= Laurie Fitzhardinge =

Australian historian and librarian

Laurence Frederic Fitzhardinge (7 July 1908 – 31 October 1993) was an Australian historian and librarian. He was known as a pioneer of the Australian Dictionary of Biography, and also as the official biographer of Billy Hughes (the eleventh Prime Minister of Australia).

==Biography==
Fitzhardinge was born in Chatswood, New South Wales. He was educated at the Sydney Church of England Grammar School before going on to the University of Sydney, where he graduated with a B.A. in 1930. He specialised in Classics, and continued his studies at New College, Oxford, where he was awarded a B.A. (Oxon) in 1932 and a B.Litt in 1933. Returning to Australia, in 1934 Fitzhardinge began working at the Commonwealth National Library as the research officer responsible for Australian collections. He compiled two major bibliographies of Australia, and helped expand the library's manuscript collection.

From 1944 to 1945, Fitzhardinge was seconded to Canberra University College to teach Australian history to diplomatic cadets; one of his students there was Donald Horne. He was appointed a classics lecturer at the University of Sydney in 1945, and also began the research that would lead to the creation of the Sydney University Press. In 1951, Fitzhardinge returned to Canberra to work at the fledgling Australian National University (ANU), as a reader in Australian history. He began compiling an Australian biographical register in 1954, and with the support of Sir Keith Hancock began to advocate for the creation of a national dictionary of biography. The result of his lobbying was the Australian Dictionary of Biography, which published its first edition in 1966.
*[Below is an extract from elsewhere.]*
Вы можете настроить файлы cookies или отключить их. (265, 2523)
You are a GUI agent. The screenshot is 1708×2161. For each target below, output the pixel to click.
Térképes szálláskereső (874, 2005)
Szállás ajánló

Fitzhardinge retired from ANU in 1973. He was elected a Fellow of the Australian Academy of the Humanities in 1983 and a Fellow of the Royal Australian Historical Society in 1987. In retirement, Fitzhardinge lived on a farm near Queanbeyan, New South Wales, which he and his wife Verity Hewitt (married 1936) had bought in 1959. He died in Queanbeyan in 1993, aged 85, of heart disease.

==Works==
Fitzhardinge authored several chapters in Nation Building in Australia (1941), a biography of Sir Littleton Groom. In 1951, a year before he died, former prime minister Billy Hughes appointed him as his official biographer. Hughes' biography became Fitzhardinge's magnum opus, taking him almost 30 years of research to compile (amid complaints from Dame Mary Hughes). Titled William Morris Hughes: A Political Biography, it was published in two volumes: That Fiery Particle, 1862–1914 (1964) and The Little Digger, 1914–1952 (1979). Fitzhardinge's other major work was The Spartans (1980), a survey of art in ancient Sparta.